Task prompt: Count the lines below that contain the word "agent", and reply with that number alone.

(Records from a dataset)
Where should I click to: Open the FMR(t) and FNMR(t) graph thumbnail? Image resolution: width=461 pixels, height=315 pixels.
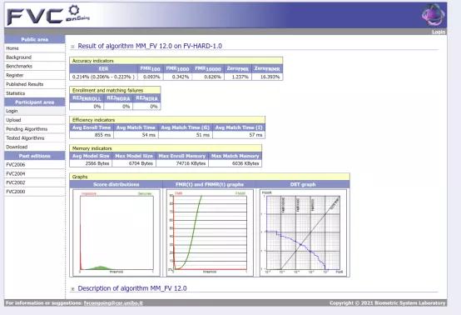tap(210, 233)
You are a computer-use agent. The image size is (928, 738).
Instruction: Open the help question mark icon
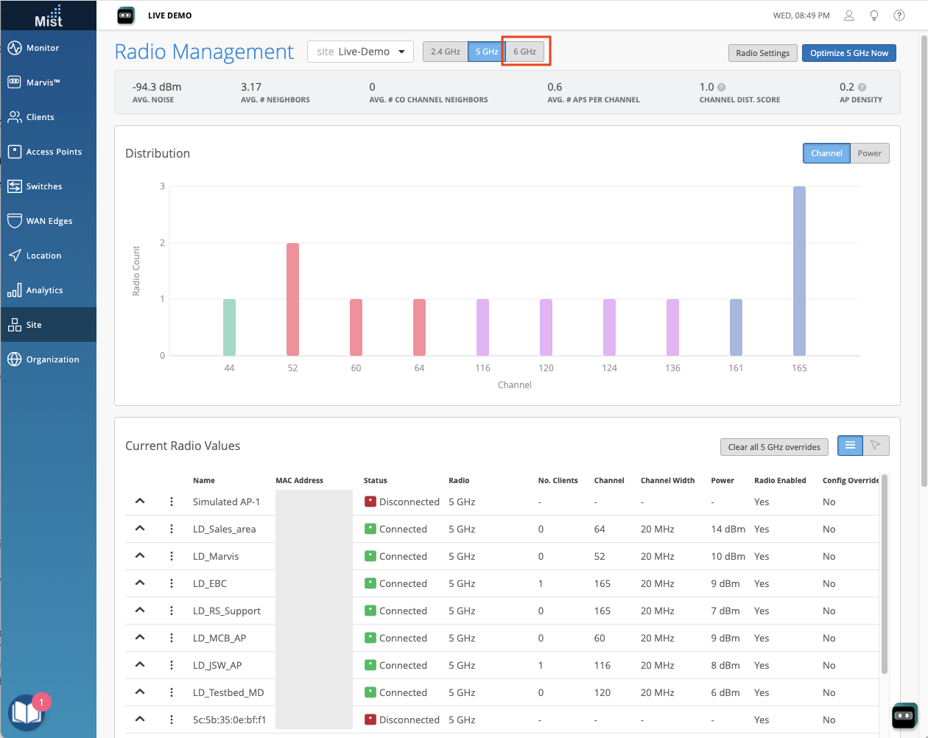pyautogui.click(x=899, y=15)
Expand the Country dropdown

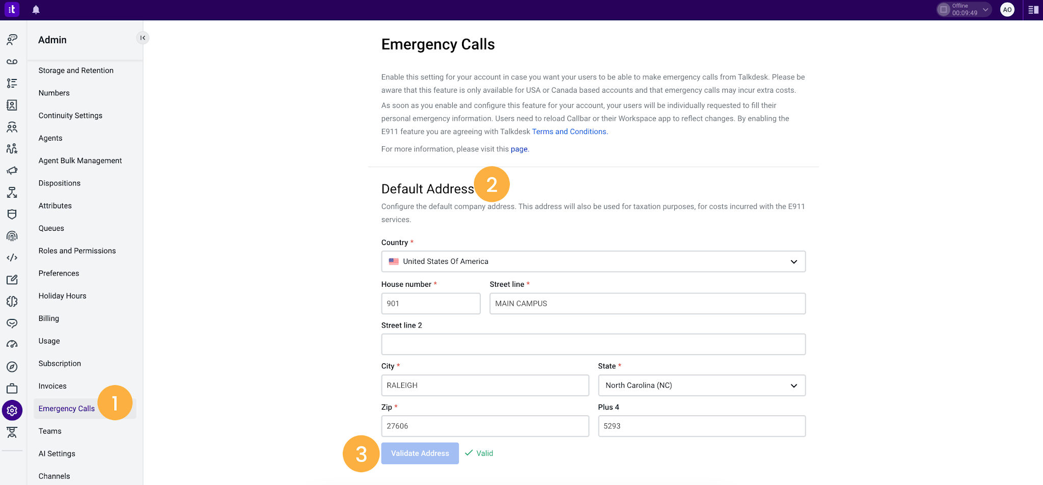593,261
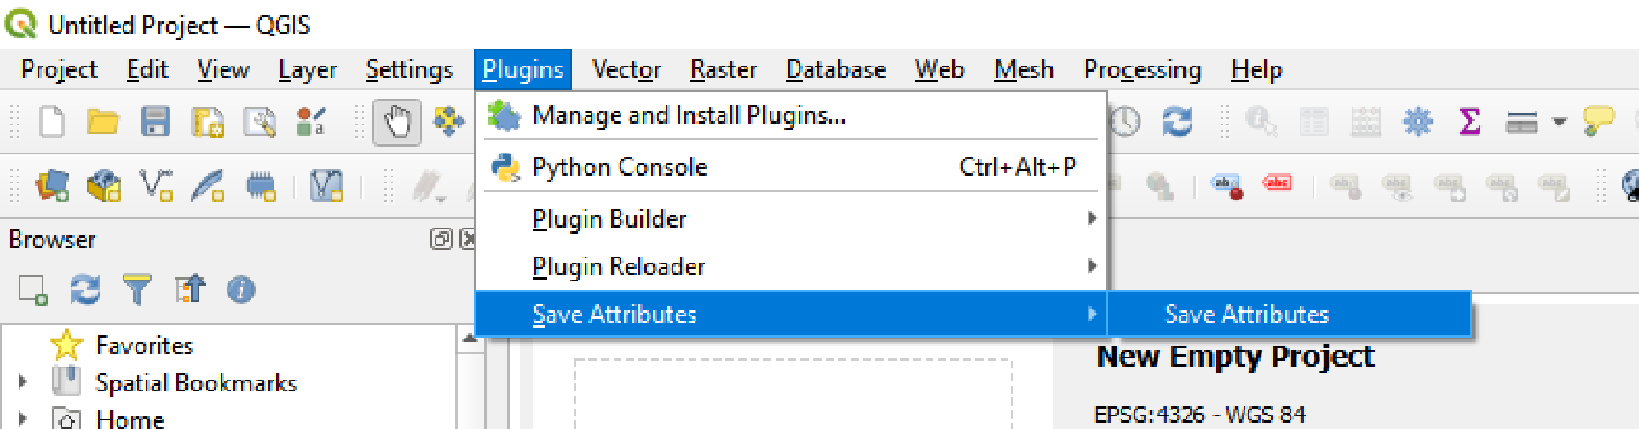Screen dimensions: 1639x429
Task: Select Favorites in the Browser tree
Action: pos(144,345)
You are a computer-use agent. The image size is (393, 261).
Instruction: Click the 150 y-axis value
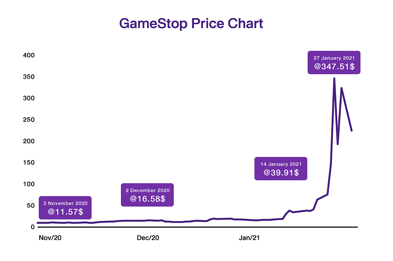[28, 163]
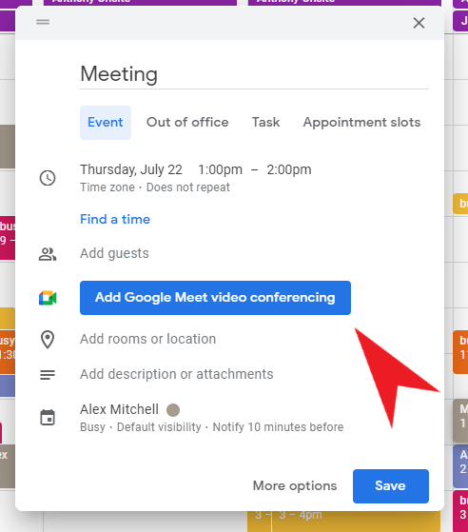Image resolution: width=468 pixels, height=532 pixels.
Task: Click the Google Meet camera icon
Action: point(48,298)
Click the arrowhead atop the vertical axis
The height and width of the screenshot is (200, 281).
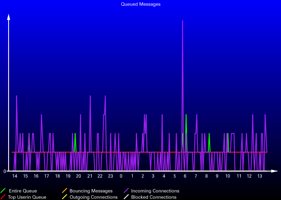(9, 17)
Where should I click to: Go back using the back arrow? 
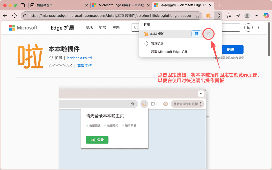pos(5,16)
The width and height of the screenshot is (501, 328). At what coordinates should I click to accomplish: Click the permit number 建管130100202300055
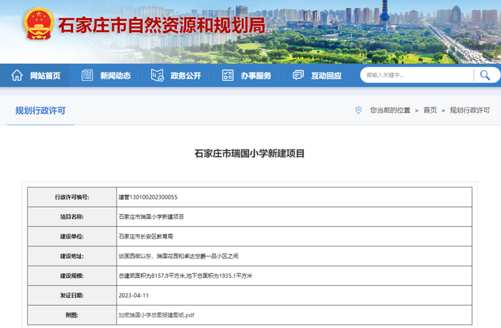pyautogui.click(x=147, y=197)
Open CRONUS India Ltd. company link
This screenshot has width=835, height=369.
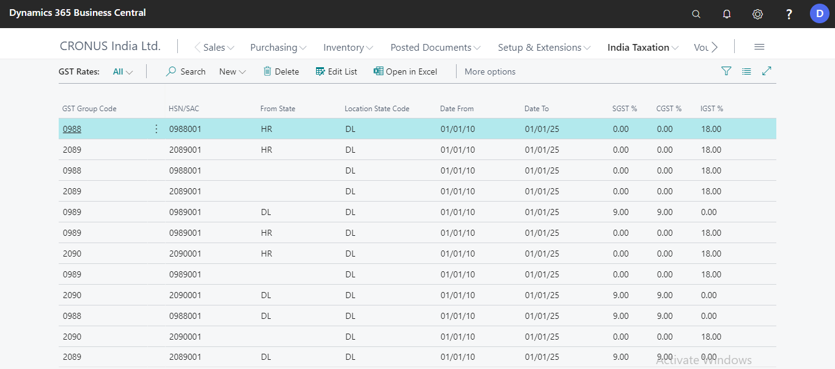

Response: 2